Les cardinaux ont fait valoir que ces politiques sapent la dignité humaine et mettent en péril la paix mondiale. "Le rôle moral de notre pays dans la lutte contre le mal dans le monde, le maintien du droit à la vie et à la dignité humaine, et le soutien à la liberté religieuse sont tous remis en question", indique la déclaration. Ces remarques ont été faites à la suite de l'élection du pape Léon XIV au Collège pontifical nord-américain de Rome le 9 mai 2025, où les cardinaux Tobin et Cupich ont assisté à une conférence de presse.
L'acquisition potentielle du Groenland, un territoire autonome au sein du Royaume du Danemark, est une question litigieuse, soulevant des questions de souveraineté et d'autodétermination. Historiquement, les États-Unis ont manifesté de l'intérêt pour la situation stratégique du Groenland, en particulier pendant la guerre froide. Cependant, la récente démarche s'est heurtée à la résistance du Danemark et a suscité un débat international sur l'exploitation des ressources et l'influence géopolitique dans la région arctique, une région de plus en plus vulnérable au changement climatique et qui attire l'attention de diverses puissances mondiales.
L'action militaire au Venezuela, une nation aux prises avec une instabilité politique et économique, a encore exacerbé les tensions en Amérique latine. La déclaration des cardinaux reflète les craintes que les politiques interventionnistes ne déstabilisent la région, entraînant de nouvelles crises humanitaires et des déplacements de population. L'Église catholique joue depuis longtemps un rôle de médiation au Venezuela, plaidant pour un dialogue pacifique et une résolution des conflits internes du pays.
En outre, les réductions de l'aide humanitaire ont été critiquées pour leurs conséquences potentiellement désastreuses dans les communautés vulnérables du monde entier. Les États-Unis ont toujours été un important fournisseur d'aide humanitaire, et les réductions de l'aide pourraient avoir un impact sur les programmes de lutte contre la pauvreté, les maladies et les secours en cas de catastrophe. Les cardinaux ont souligné l'impératif moral d'aider ceux qui sont dans le besoin, quelles que soient les considérations politiques.

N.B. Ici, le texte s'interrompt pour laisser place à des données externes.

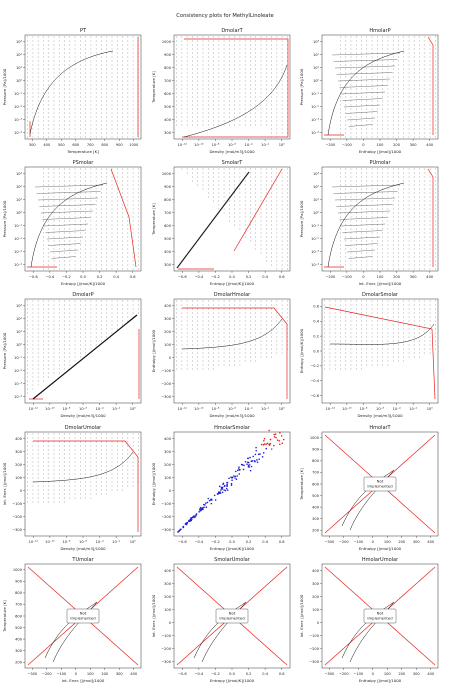 This screenshot has width=450, height=690. I want to click on x-tick-label: 10⁻⁶, so click(232, 409).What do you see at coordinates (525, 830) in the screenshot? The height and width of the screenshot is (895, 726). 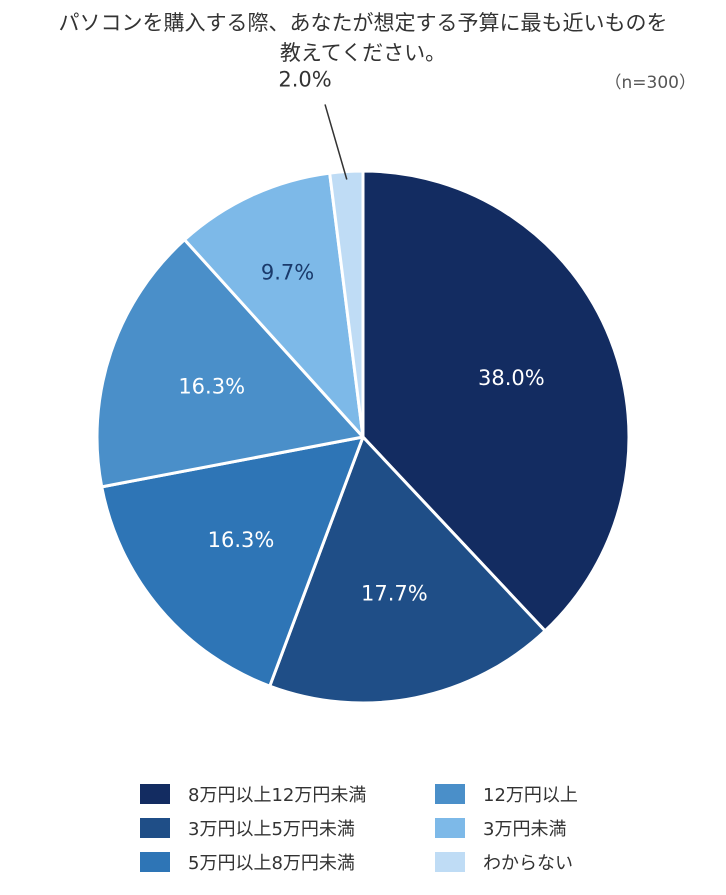 I see `legend-label: 3万円未満` at bounding box center [525, 830].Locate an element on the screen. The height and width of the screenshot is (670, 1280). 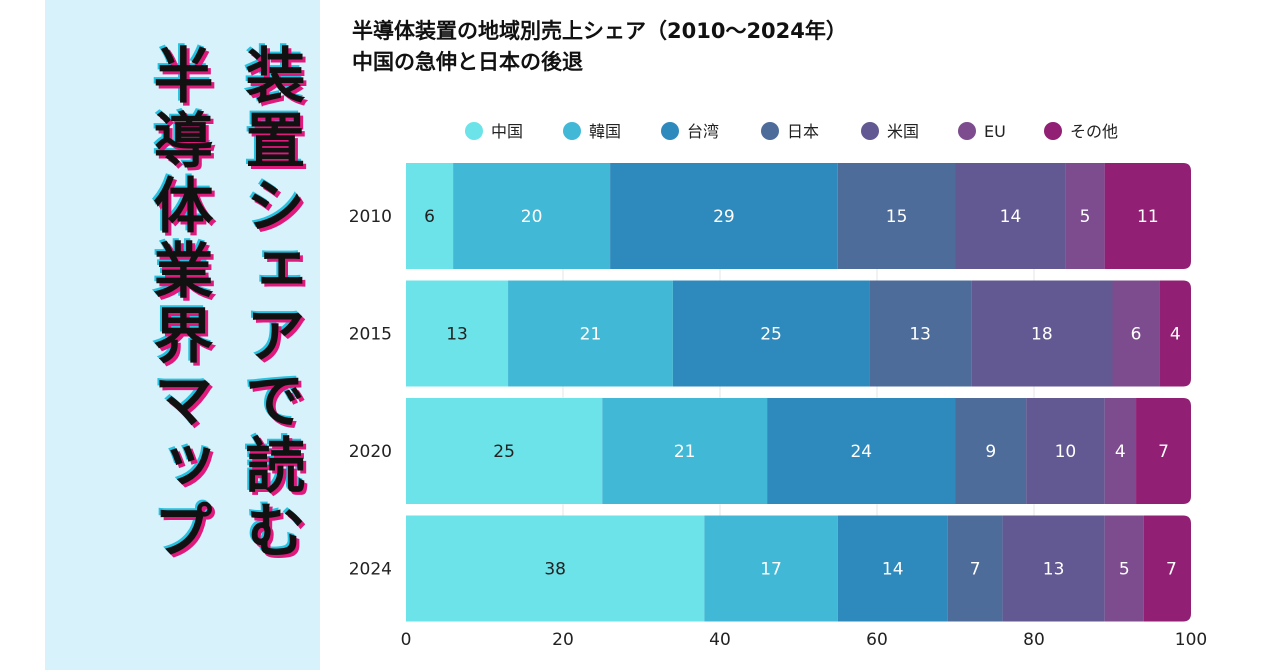
data-label-2010-1: 20 is located at coordinates (532, 217).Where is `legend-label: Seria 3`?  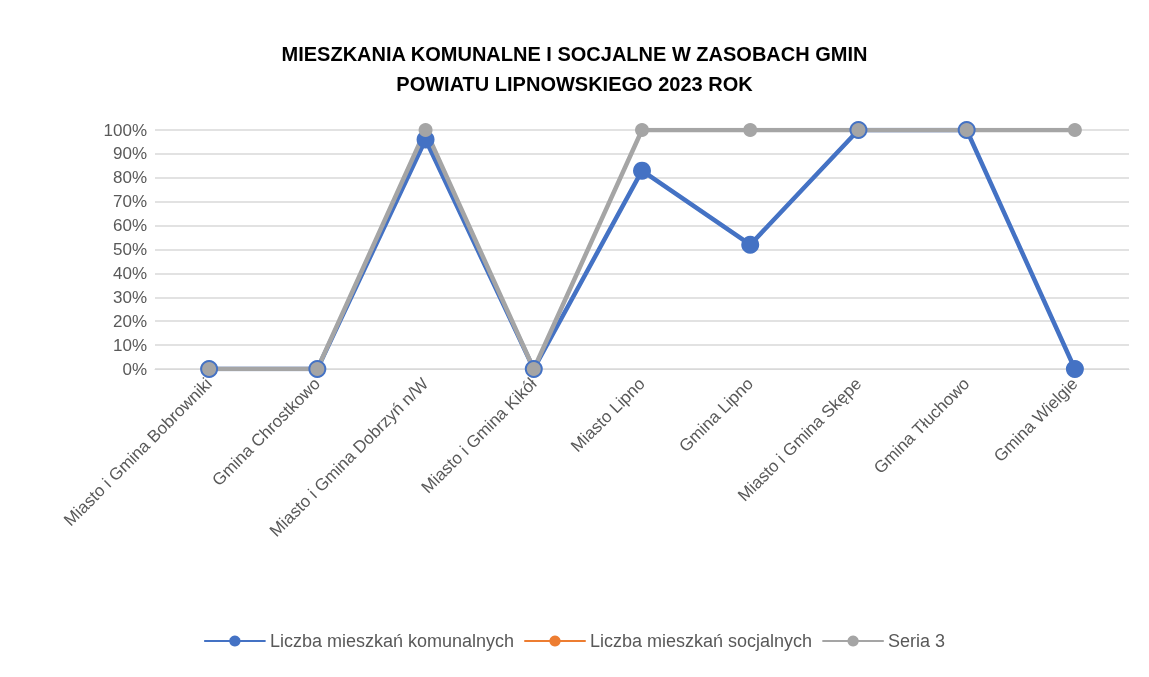 legend-label: Seria 3 is located at coordinates (917, 641).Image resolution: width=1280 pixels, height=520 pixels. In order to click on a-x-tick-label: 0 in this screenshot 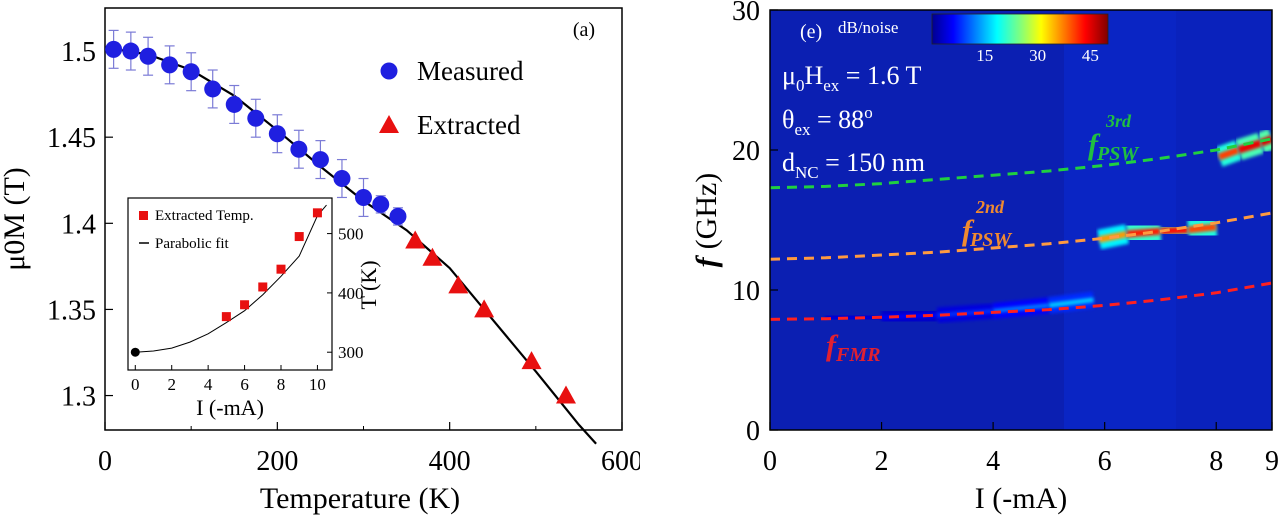, I will do `click(105, 462)`. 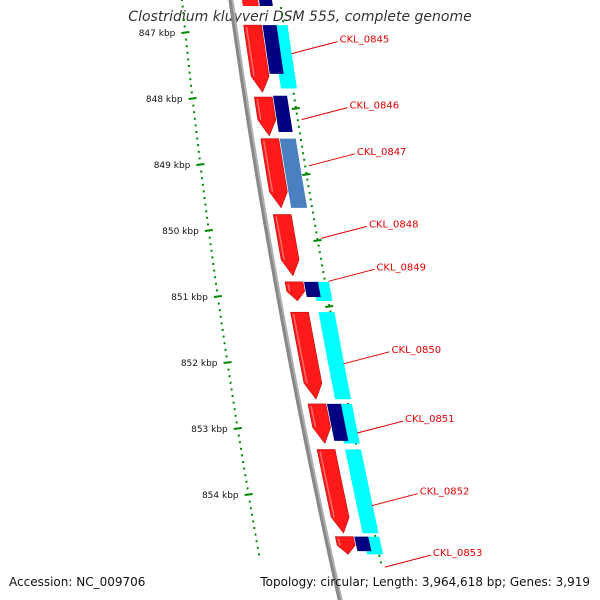 I want to click on gene-arrow-ckl_0847-shine, so click(x=268, y=166).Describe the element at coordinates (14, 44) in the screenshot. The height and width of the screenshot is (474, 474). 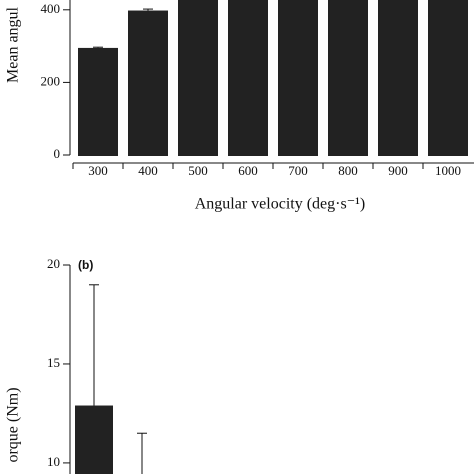
I see `y-axis-label: Mean angul` at that location.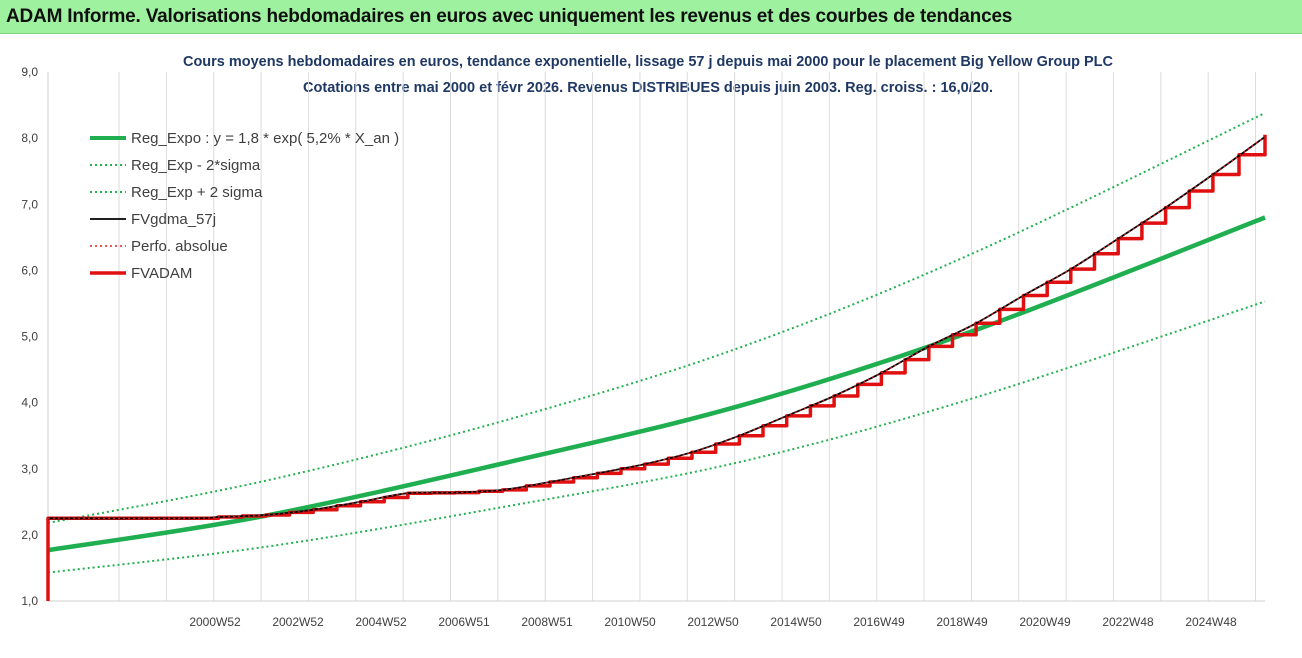 The image size is (1302, 658). I want to click on y-tick-label: 8,0, so click(30, 138). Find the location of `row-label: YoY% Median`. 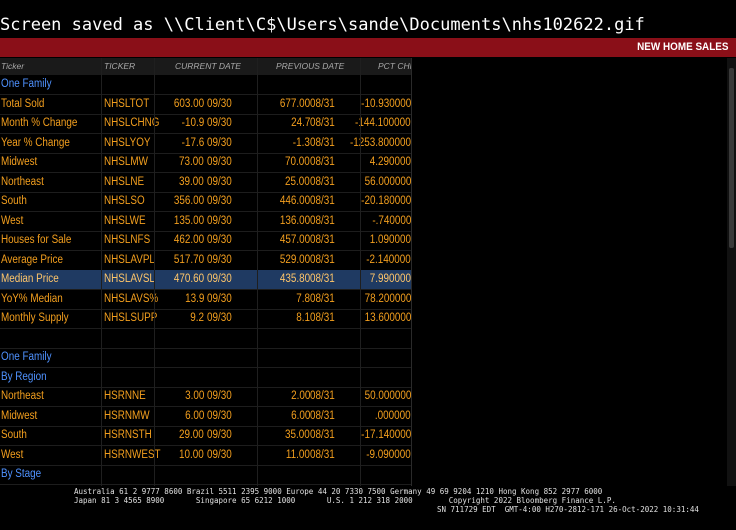

row-label: YoY% Median is located at coordinates (32, 298).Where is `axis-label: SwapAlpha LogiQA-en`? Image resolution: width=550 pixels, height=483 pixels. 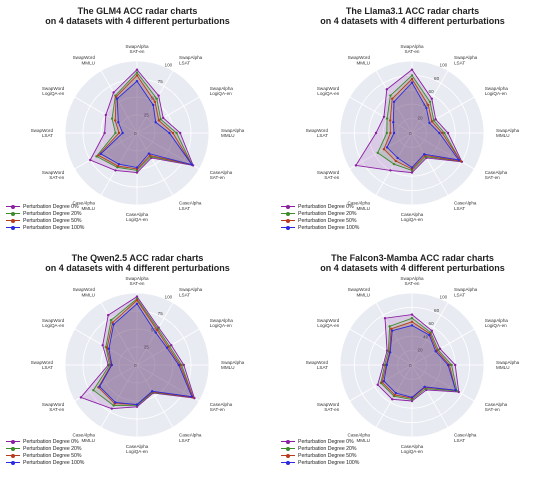
axis-label: SwapAlpha LogiQA-en is located at coordinates (497, 91).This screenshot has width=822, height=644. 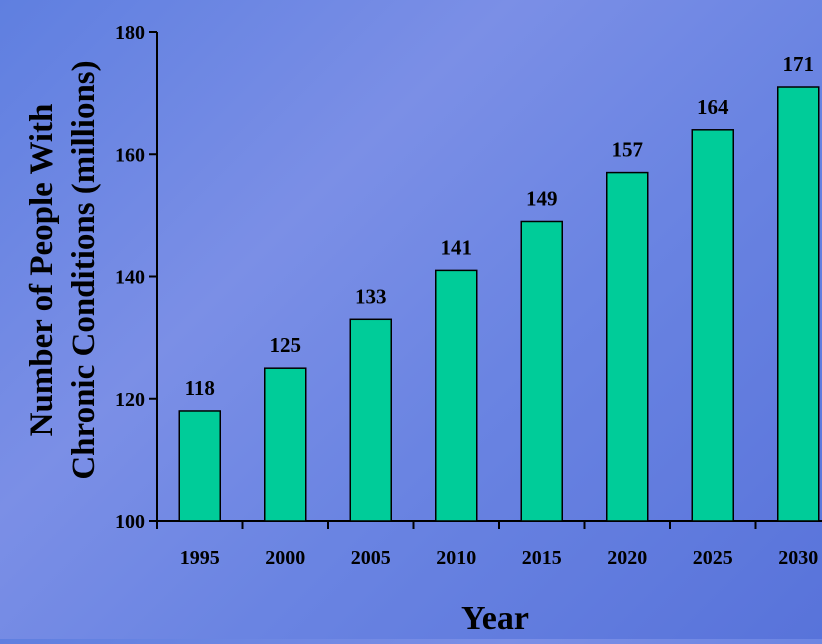 What do you see at coordinates (130, 33) in the screenshot?
I see `y-tick-label: 180` at bounding box center [130, 33].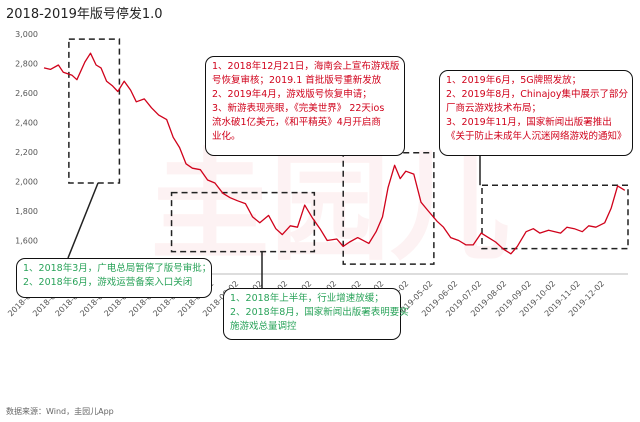 The image size is (640, 422). Describe the element at coordinates (307, 298) in the screenshot. I see `annotation-line: 1、2018年上半年，行业增速放缓；` at that location.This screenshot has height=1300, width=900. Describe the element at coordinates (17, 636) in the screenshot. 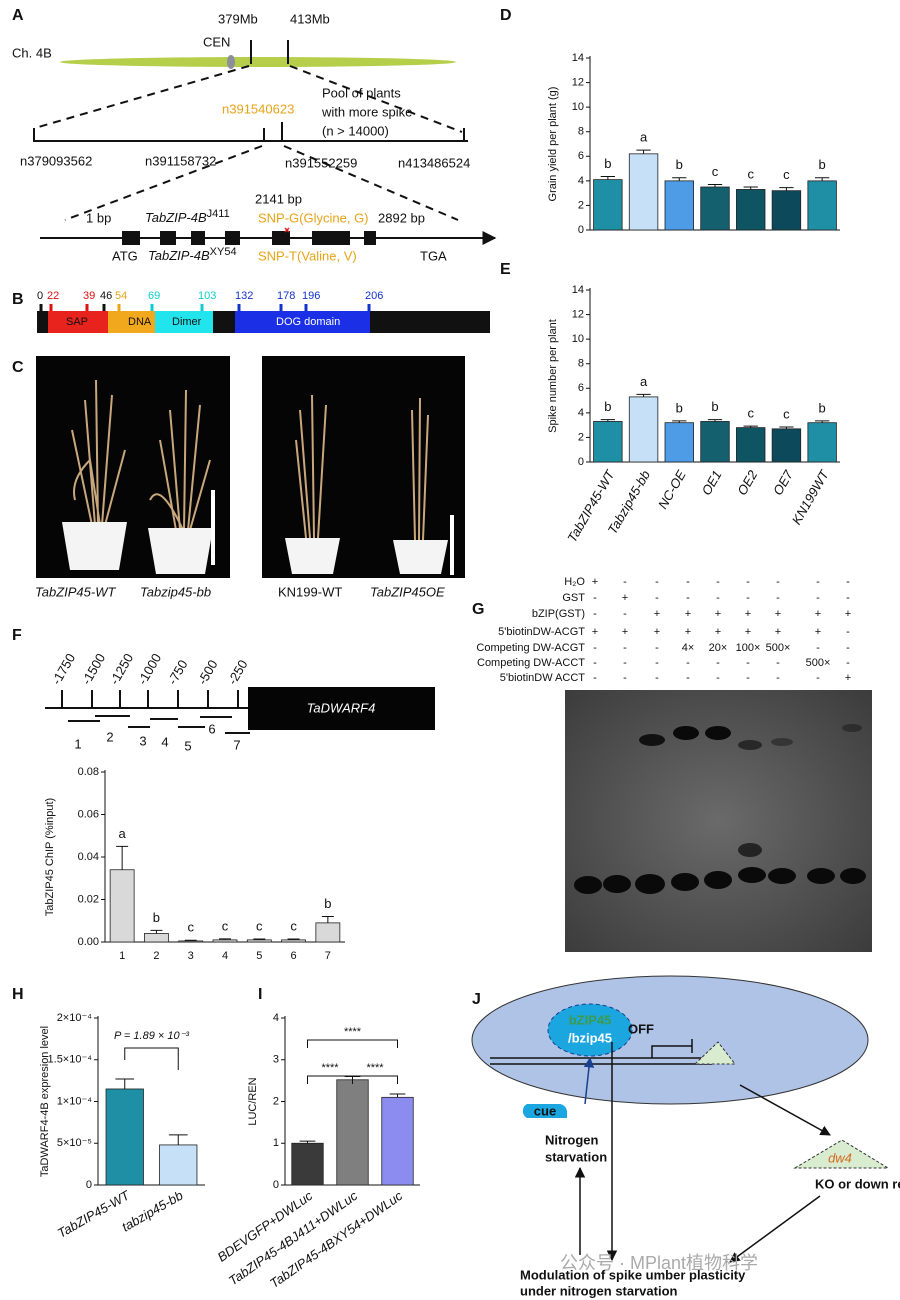

I see `panel-label: F` at that location.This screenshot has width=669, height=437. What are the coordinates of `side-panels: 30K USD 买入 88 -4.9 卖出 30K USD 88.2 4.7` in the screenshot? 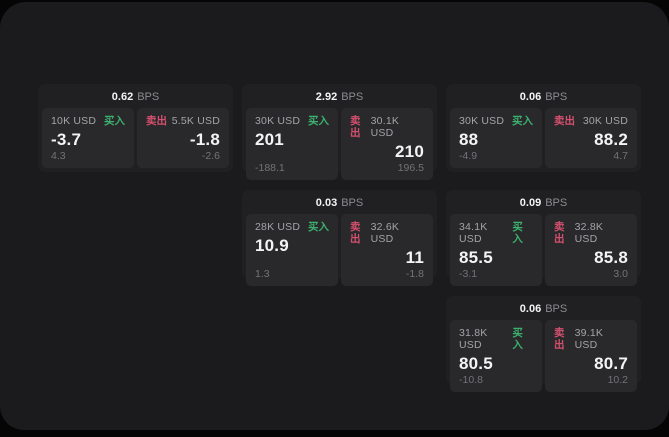 It's located at (544, 138).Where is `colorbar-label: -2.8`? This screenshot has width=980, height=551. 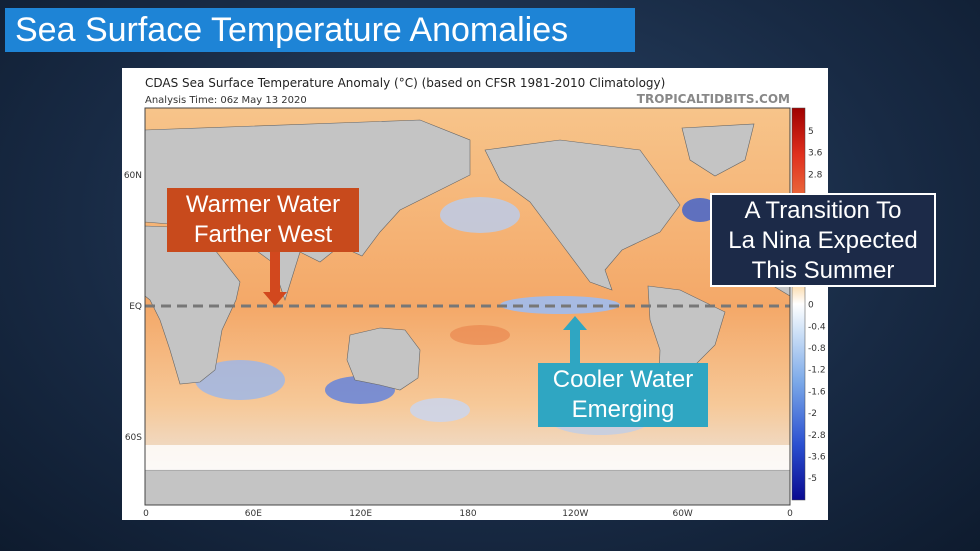 colorbar-label: -2.8 is located at coordinates (817, 436).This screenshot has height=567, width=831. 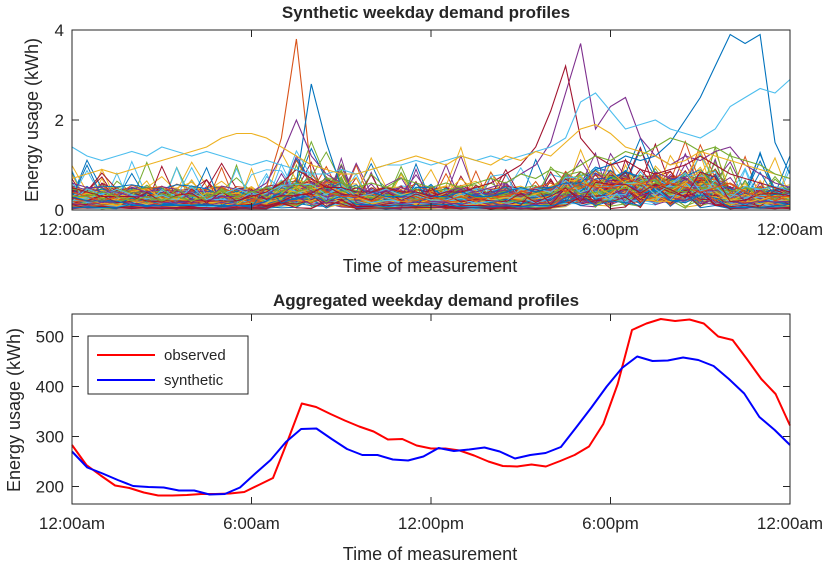 I want to click on chart2-ylabel: Energy usage (kWh), so click(x=14, y=410).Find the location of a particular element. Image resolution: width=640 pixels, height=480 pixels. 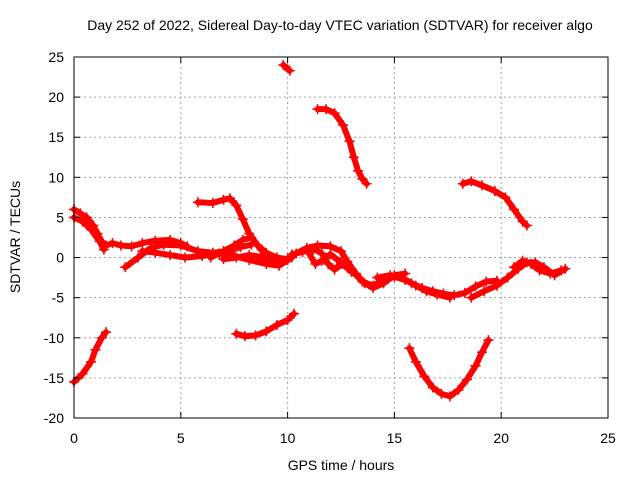

y-tick-label: 15 is located at coordinates (56, 137).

L'Église catholique, avec sa portée mondiale et son engagement en faveur de la justice sociale, a souvent servi de voix morale sur les questions internationales. La déclaration des cardinaux reflète une préoccupation plus large au sein des cercles religieux et humanitaires quant à l'orientation de la politique étrangère américaine et à son impact potentiel sur la stabilité mondiale et le bien-être humain. Le Vatican n'a pas encore publié de déclaration officielle sur la question, mais ces commentaires de cardinaux américains de premier plan sont susceptibles de trouver un écho au sein de la communauté catholique mondiale et au-delà. L'administration Trump n'a pas encore répondu aux critiques des cardinaux.